> **Available records**

━━━━━━

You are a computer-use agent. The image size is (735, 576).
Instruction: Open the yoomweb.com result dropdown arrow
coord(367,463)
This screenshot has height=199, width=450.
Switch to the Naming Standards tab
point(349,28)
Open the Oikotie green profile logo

━━━━━━

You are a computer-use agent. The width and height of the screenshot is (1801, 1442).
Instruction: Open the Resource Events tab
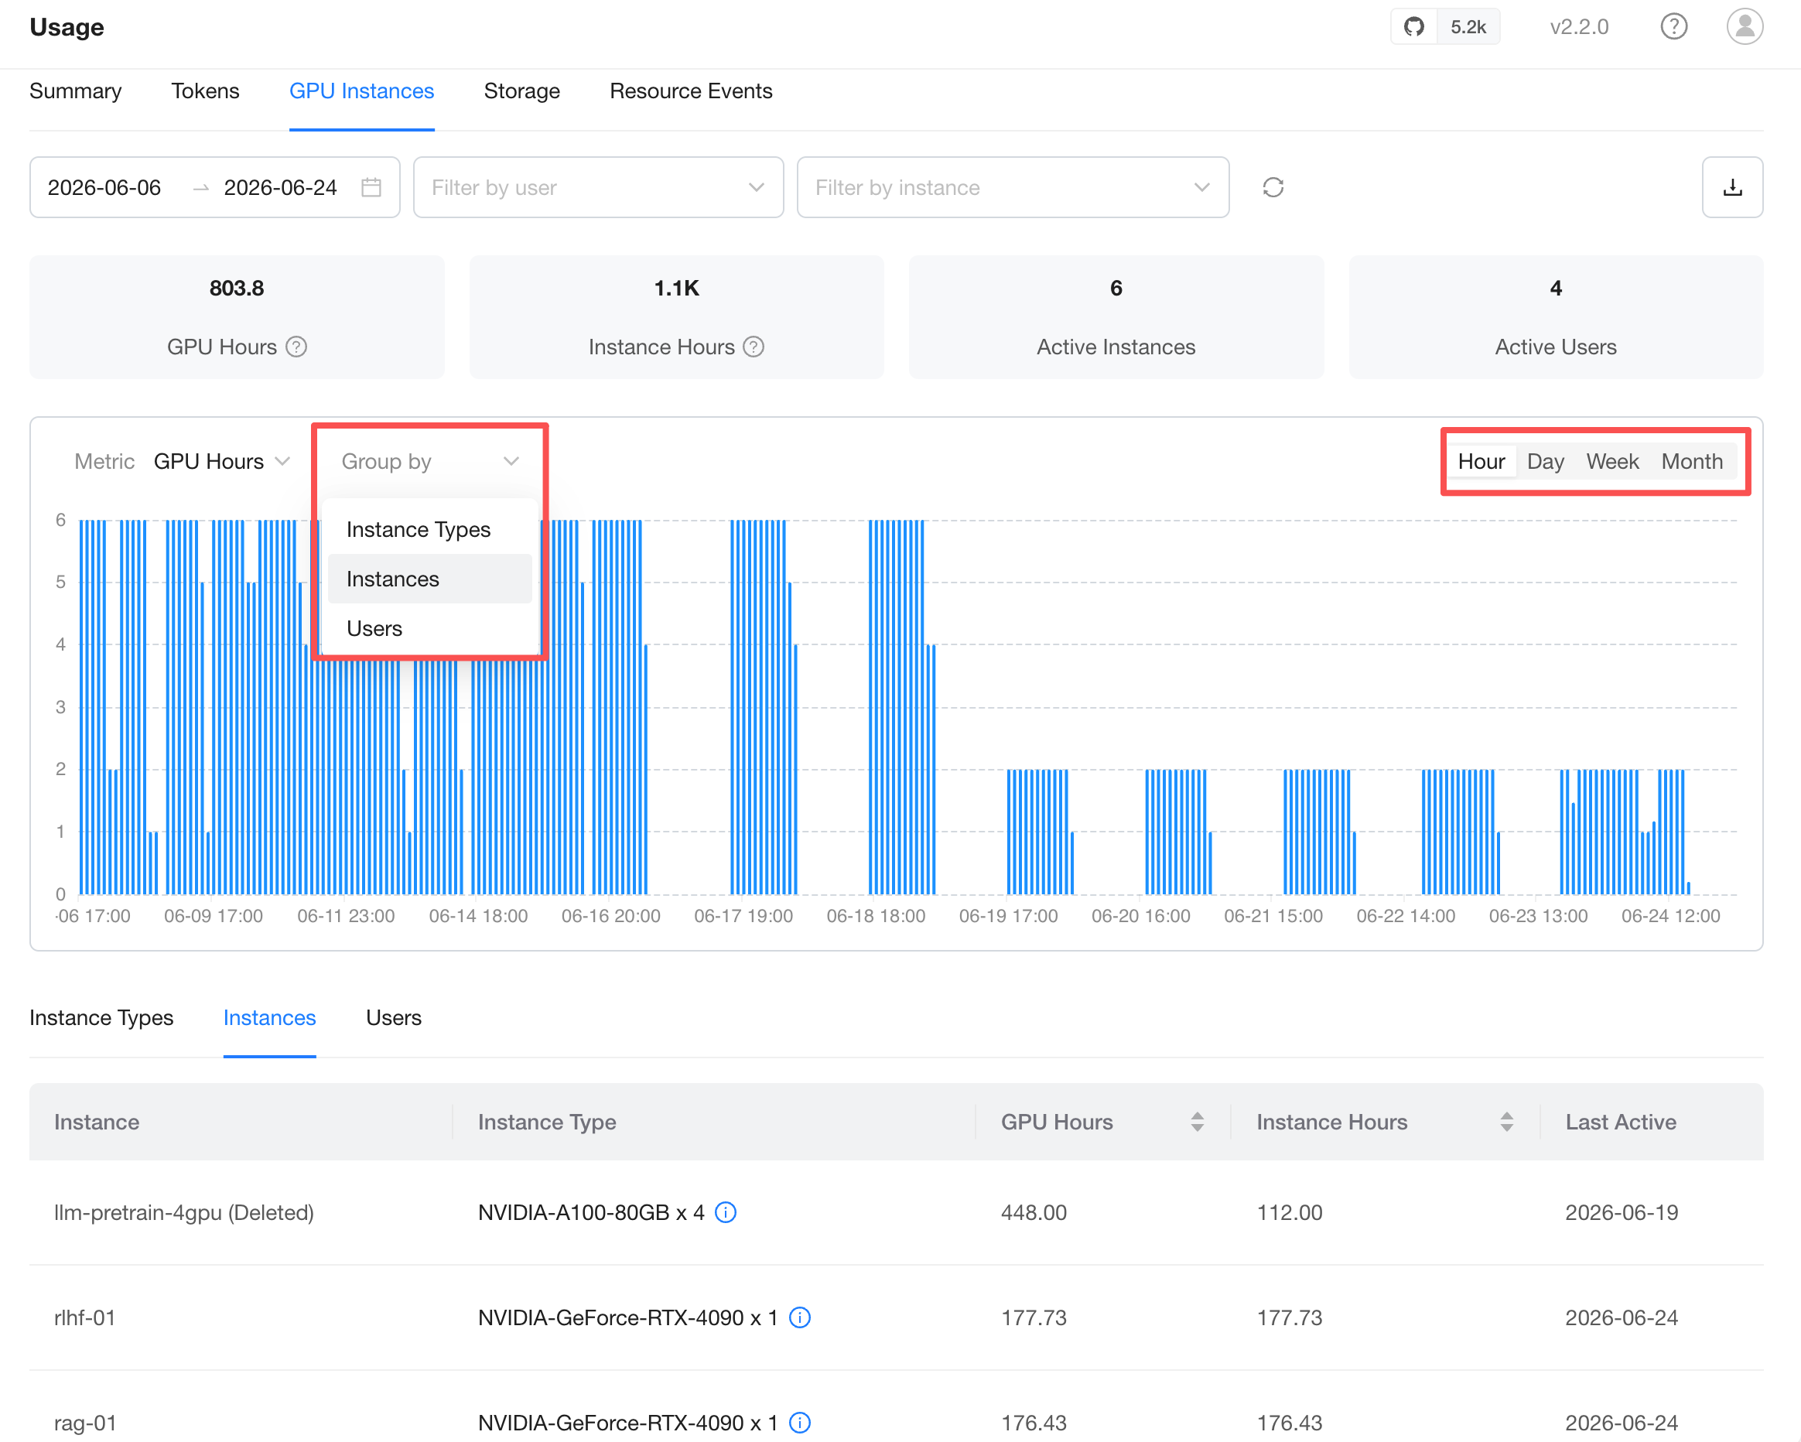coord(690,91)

━━━━━━

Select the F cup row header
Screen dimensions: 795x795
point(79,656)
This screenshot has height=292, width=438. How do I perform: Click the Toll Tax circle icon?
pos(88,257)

━━━━━━

> **The problem**
For the listing above, print only the lines starting at the line containing "You are a computer-use agent. The image" and ending at the line containing "Open the Oikotie green profile logo", exactly, both included.

> **Solution for this exercise**
You are a computer-use agent. The image size is (735, 576).
Instruction: Open the yoomweb.com result dropdown arrow
coord(367,463)
This screenshot has height=199, width=450.
Switch to the Naming Standards tab
point(349,28)
Open the Oikotie green profile logo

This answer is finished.